Sanctions Under Review
Trump mentioned that Washington is considering lifting oil-related sanctions on a few countries, though he did not specify which ones. The current sanctions target Iran, Venezuela, Russia, Syria, and North Korea, impacting their oil trade. The president also engaged in a phone conversation with Russian President Vladimir Putin to discuss the ongoing war and related matters.

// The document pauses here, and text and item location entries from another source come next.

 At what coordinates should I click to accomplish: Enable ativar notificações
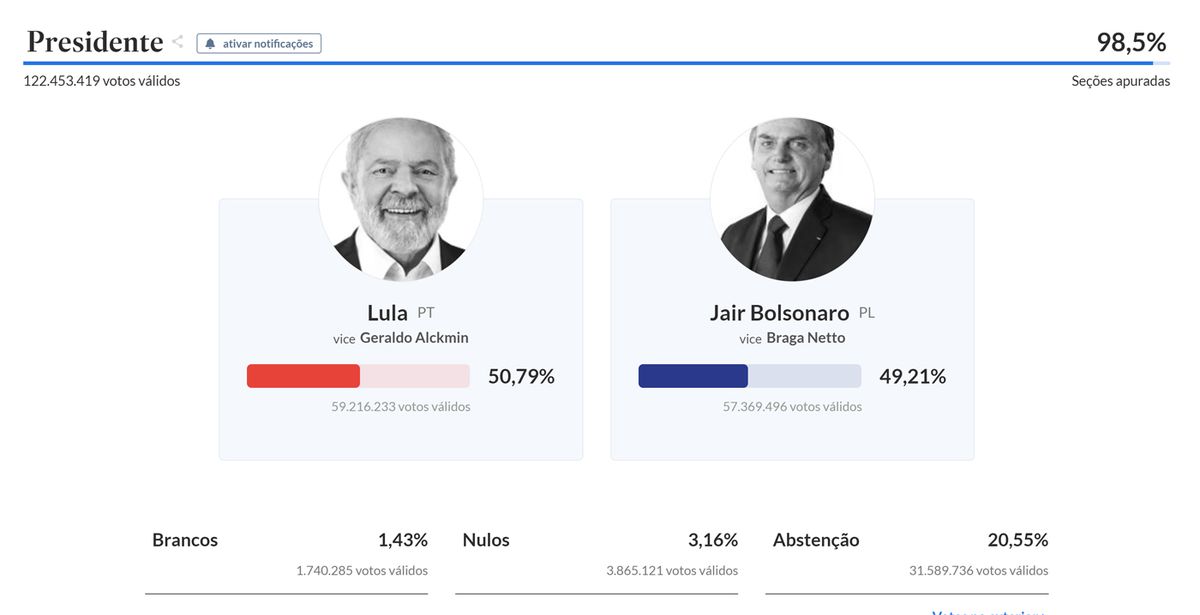click(259, 42)
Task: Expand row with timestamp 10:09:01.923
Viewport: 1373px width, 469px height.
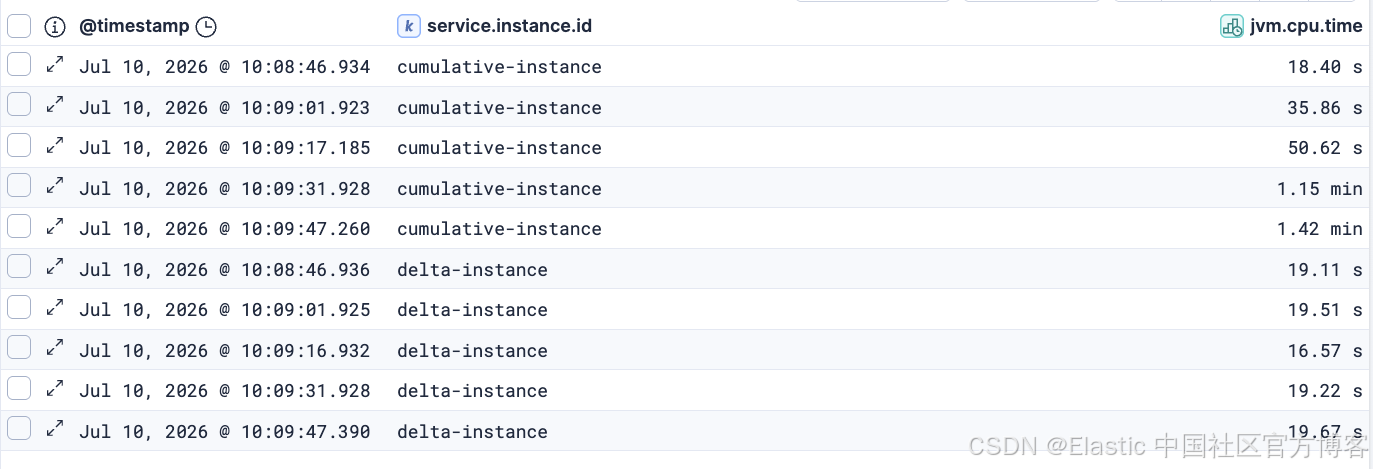Action: [55, 105]
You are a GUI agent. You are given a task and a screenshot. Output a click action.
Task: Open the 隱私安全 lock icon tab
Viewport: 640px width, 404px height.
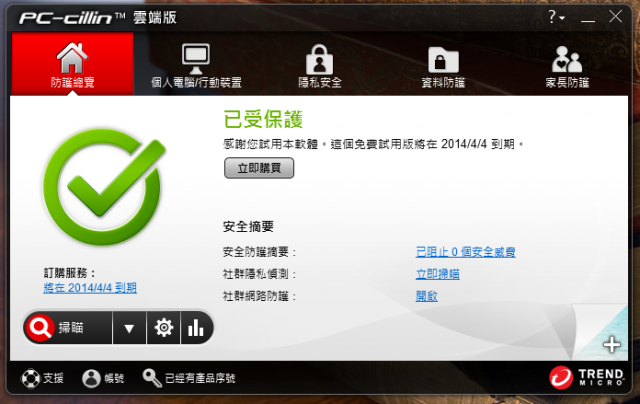pyautogui.click(x=320, y=59)
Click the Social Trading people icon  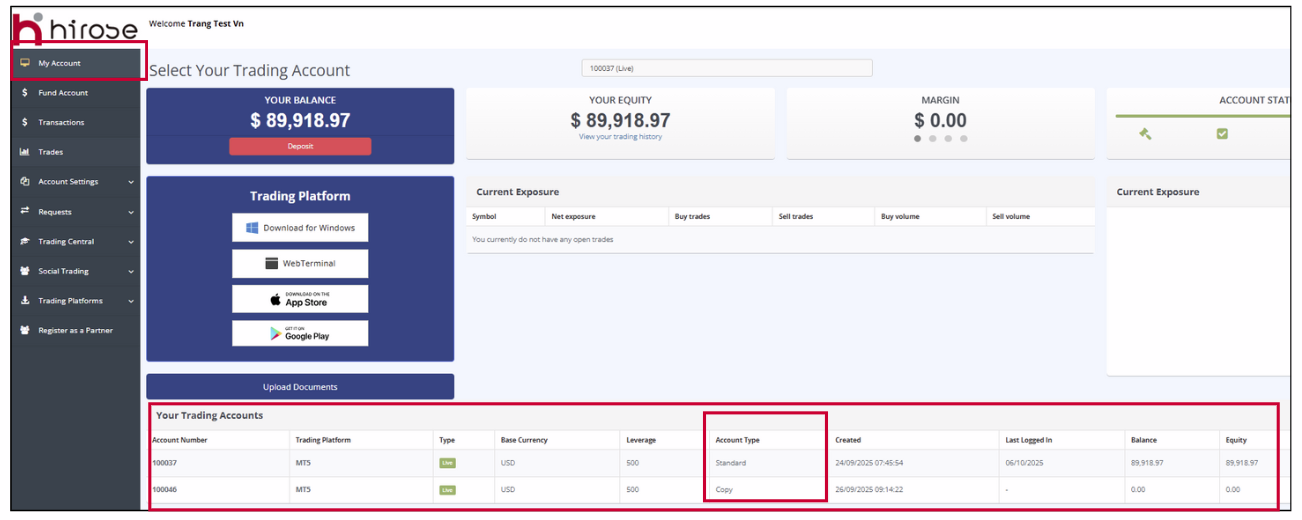click(x=25, y=271)
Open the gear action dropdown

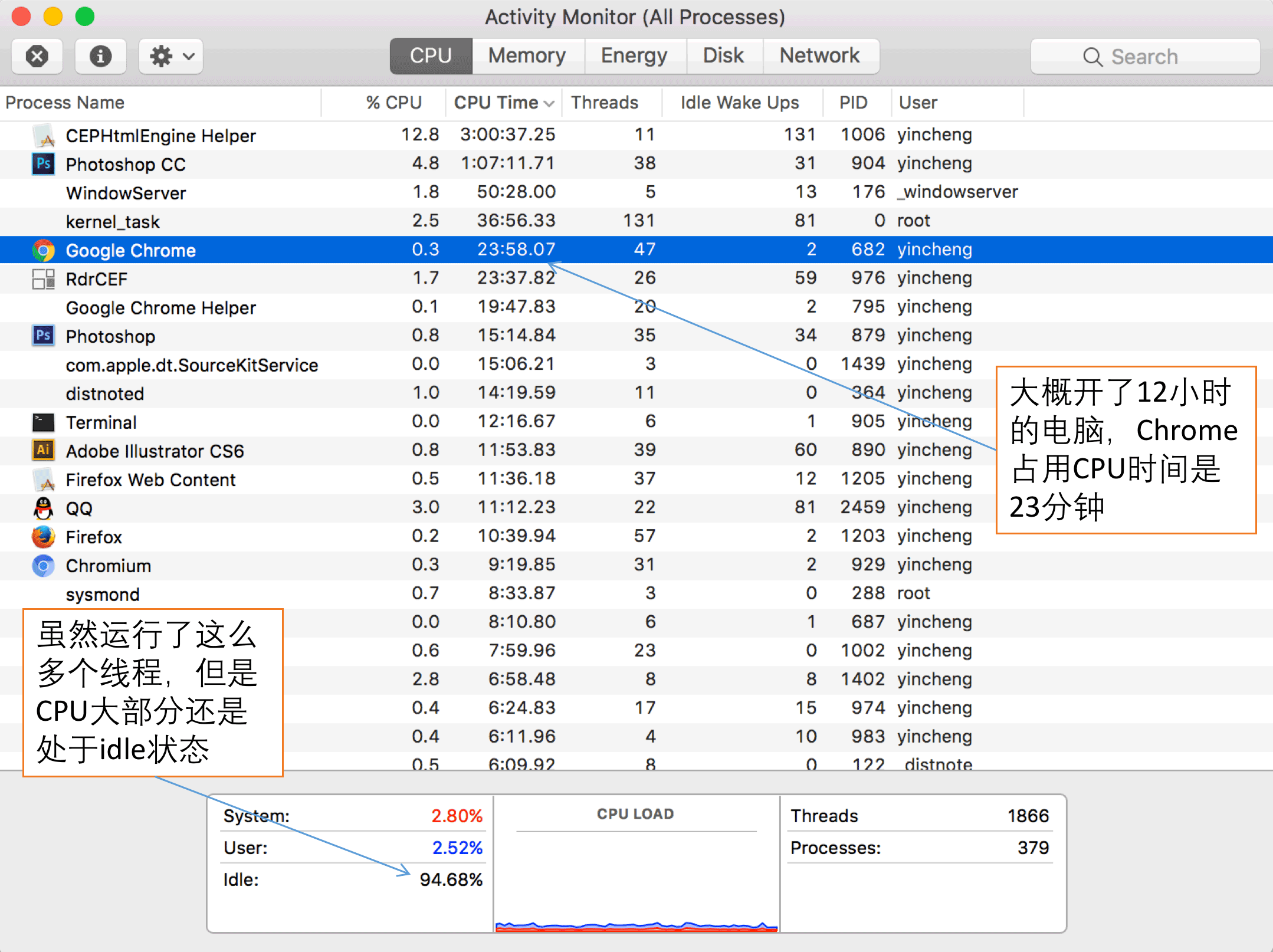click(x=171, y=57)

Market Volatility and Investor Sentiment
Oil prices had previously hit a peak since 2022, nearing $120 a barrel, after Iran’s Assembly of Experts confirmed Mojtaba Khamenei as the new supreme leader. Investors initially viewed this as a sign of continued resistance from Tehran, ten days into the conflict. However, Trump’s comments led to a decline, with WTI and Brent crude futures dropping over 9%.
Brent crude was trading near $90 during European morning hours, while WTI stood at $85.40 per barrel. Trump described the Middle East mission as a “short-term excursion” to eliminate threats, adding that it could be “twenty times harder” for Iran if it disrupts oil flow through the Strait of Hormuz.
Global Market Reactions
Major European stock indices opened higher, reflecting optimism. The FTSE 100 in London rose by 1.1%, the CAC 40 in Paris gained 1.9%, and the DAX in Frankfurt increased 2%. Benchmark indices in Madrid and Milan were up 2.5%, while the Stoxx 600 saw a 1.7% rise.
Asian shares also rebounded on Tuesday after a sharp drop the prior day. Tokyo’s Nikkei 225 climbed 2.9%, aided by revised economic data showing Japan’s growth at 1.3% for the final quarter of last year. South Korea’s Kospi surged 5.4%, and Australia’s S&P/ASX 200 added 1.1%.
“Today is the rebound—obviously after positive comments from President Trump overnight. We’re starting to see the light at the end of the tunnel for the war,” said Neil Newman, head of strategy at Astris Advisory Japan.
Meanwhile, Hong Kong’s Hang Seng and the Shanghai Composite also posted gains, with the former rising 2.1% and the latter 0.6%. Share prices have fluctuated closely with oil prices, which have been unstable due to Middle Eastern tensions.
Critical Energy Route
The Strait of Hormuz, a key oil passage, remains a focal point. Iran has threatened to block ships in the waterway, which handles about a fifth of the world’s oil daily. If the strait stays closed for weeks, crude prices could climb to $150 or higher, according to Macquarie Research strategists.
Yield Movements and Uncertainty
US Treasury yields dipped to 4.10% by late Friday, falling from 4.15% as oil price fears drove yields up earlier in the week. Yields briefly exceeded 4.20% on Monday morning before retreating as oil prices eased.
Central to market concerns is the question of crude’s price trajectory. If prices remain elevated for an extended period, inflation-strained households and businesses may face mounting costs, risking a stagflation scenario where growth stagnates amid high inflation.
In the currency market, the impact of oil price swings and geopolitical tensions continues to be felt, though the specific developments are not detailed in the report.